#### Data:
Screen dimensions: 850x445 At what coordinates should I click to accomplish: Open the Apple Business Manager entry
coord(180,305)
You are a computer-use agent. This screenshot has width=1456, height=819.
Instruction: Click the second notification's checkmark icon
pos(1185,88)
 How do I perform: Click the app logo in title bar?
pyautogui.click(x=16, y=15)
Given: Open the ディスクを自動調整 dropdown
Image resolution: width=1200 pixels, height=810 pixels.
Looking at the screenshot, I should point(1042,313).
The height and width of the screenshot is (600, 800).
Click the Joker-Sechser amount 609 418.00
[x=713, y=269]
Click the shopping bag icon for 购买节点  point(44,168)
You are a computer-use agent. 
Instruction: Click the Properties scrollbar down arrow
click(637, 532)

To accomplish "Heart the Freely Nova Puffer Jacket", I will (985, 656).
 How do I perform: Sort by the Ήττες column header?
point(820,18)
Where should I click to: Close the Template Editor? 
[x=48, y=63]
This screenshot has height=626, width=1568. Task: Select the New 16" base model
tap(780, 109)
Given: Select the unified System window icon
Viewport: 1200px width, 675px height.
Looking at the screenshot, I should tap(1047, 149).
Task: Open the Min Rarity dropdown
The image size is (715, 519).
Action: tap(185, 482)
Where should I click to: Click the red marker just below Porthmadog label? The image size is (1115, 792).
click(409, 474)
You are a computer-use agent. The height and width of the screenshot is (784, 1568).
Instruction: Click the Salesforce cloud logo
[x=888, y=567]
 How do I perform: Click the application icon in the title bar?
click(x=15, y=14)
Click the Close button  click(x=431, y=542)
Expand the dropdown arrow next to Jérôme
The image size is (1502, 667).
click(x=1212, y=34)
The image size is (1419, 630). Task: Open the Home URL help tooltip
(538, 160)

#### Instructions for the task:
Reproduce every item above word for word, line by line, with nothing changed or left out.

#### Worked solution:
Screen dimensions: 850x445 At what coordinates should I click to accomplish: Open the Apple Business Manager entry
coord(180,305)
You are a computer-use agent. This screenshot has width=1456, height=819.
Instruction: Click the second notification's checkmark icon
pos(1185,88)
 How do I perform: Click the app logo in title bar?
pyautogui.click(x=16, y=15)
Given: Open the ディスクを自動調整 dropdown
Image resolution: width=1200 pixels, height=810 pixels.
Looking at the screenshot, I should point(1042,313).
The height and width of the screenshot is (600, 800).
Click the Joker-Sechser amount 609 418.00
[x=713, y=269]
Click the shopping bag icon for 购买节点  point(44,168)
You are a computer-use agent. 
Instruction: Click the Properties scrollbar down arrow
click(637, 532)

To accomplish "Heart the Freely Nova Puffer Jacket", I will (985, 656).
 How do I perform: Sort by the Ήττες column header?
point(820,18)
Where should I click to: Close the Template Editor? 
[x=48, y=63]
This screenshot has height=626, width=1568. Task: Select the New 16" base model
tap(780, 109)
Given: Select the unified System window icon
Viewport: 1200px width, 675px height.
Looking at the screenshot, I should tap(1047, 149).
Task: Open the Min Rarity dropdown
The image size is (715, 519).
Action: tap(185, 482)
Where should I click to: Click the red marker just below Porthmadog label? The image size is (1115, 792).
click(409, 474)
You are a computer-use agent. The height and width of the screenshot is (784, 1568).
Instruction: Click the Salesforce cloud logo
[x=888, y=567]
 How do I perform: Click the application icon in the title bar?
click(x=15, y=14)
Click the Close button  click(x=431, y=542)
Expand the dropdown arrow next to Jérôme
The image size is (1502, 667).
click(x=1212, y=34)
The image size is (1419, 630). Task: Open the Home URL help tooltip
(538, 160)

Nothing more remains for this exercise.